UNITED STATES DISTRICT COURT EASTERN DISTRICT OF CALIFORNIA
Jan 14, 2014
Case No.: 1:12-cv-01327-AWI-BAM (E.D. Cal. Jan. 14, 2014)

Summary

finding compensatory damages not available for a speedy trial claim

Summary of this case from Tigano v. United States

Opinion

Case No.: 1:12-cv-01327-AWI-BAM

01-14-2014

PORCHA NEAL, Plaintiff, v. UNITED STATES, CHARLES RENFRO, DARRYL THOMAS, KIMBERLY A. SANCHEZ, KATHLEEN A. SEVATIUS, Defendants.
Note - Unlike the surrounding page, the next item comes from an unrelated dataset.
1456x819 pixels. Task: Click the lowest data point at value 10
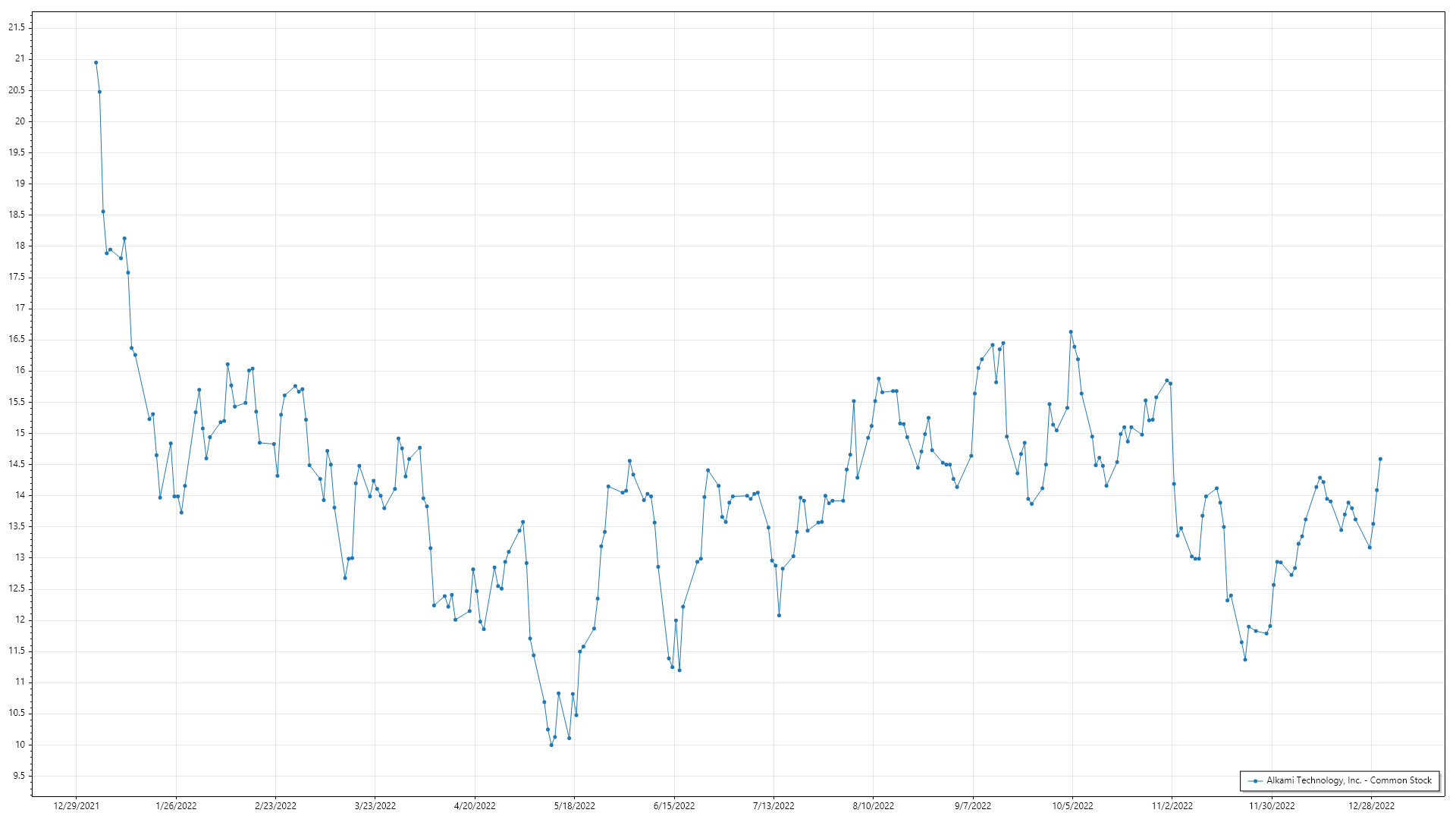click(551, 745)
ORDER DISMISSING PLAINTIFF'S FIRST

AMENDED COMPLAINT WITH LEAVE TO AMEND


I. INTRODUCTION

Plaintiff Porcha Neal ("Plaintiff"), proceeding pro se and in forma pauperis, brings this civil rights complaint to challenge the propriety of her arrest, continued incarceration, and the adequacy of her medical treatment while incarcerated. Explained in greater detail below, Plaintiff's Complaint fails to state a cognizable claim. Plaintiff will be granted leave to amend her complaint in a manner consistent with this order.

II. BACKGROUND

An arrest warrant was issued for Plaintiff around June 14, 2007 in United States v. Major, et al., No. 07-cr-00156-LJO (E.D. Cal. 2007). Pl.'s Am. Compl. ¶ 14, Doc. 8. Plaintiff was arrested by two unidentified Fresno Police officers and charged with conspiracy to interfere with commerce by robbery. Id. That same day, Plaintiff was interrogated by Defendant ATF Agent Darryl Thomas ("Thomas") and Fresno Police Officer Charles Renfro ("Renfro"). Plaintiff alleges there was no probable cause or reasonable suspicion for her arrest.

On June 21, 2007 a detention order was issued requiring Plaintiff to remain in custody pending trial. Id. ¶ 16. During the detention hearing, Plaintiff alleges Defendant prosecutors Kimberly A. Sanchez ("Sanchez") and Kathleen A. Sevatius ("Sevatius") made false statements resulting in Plaintiff's continued incarceration. Plaintiff remained incarcerated from June 15, 2007 until December 23, 2009, at which point Plaintiff was acquitted of all criminal charges against her. Id. ¶¶ 16, 22.

During her incarceration, Plaintiff filed a motion to compel the U.S. Marshall to transport her for outside dental treatment. Id. ¶ 17. Specifically, Plaintiff sought an out-patient root canal procedure. However, the motion was denied, and the custodial medical staff performed a tooth extraction procedure.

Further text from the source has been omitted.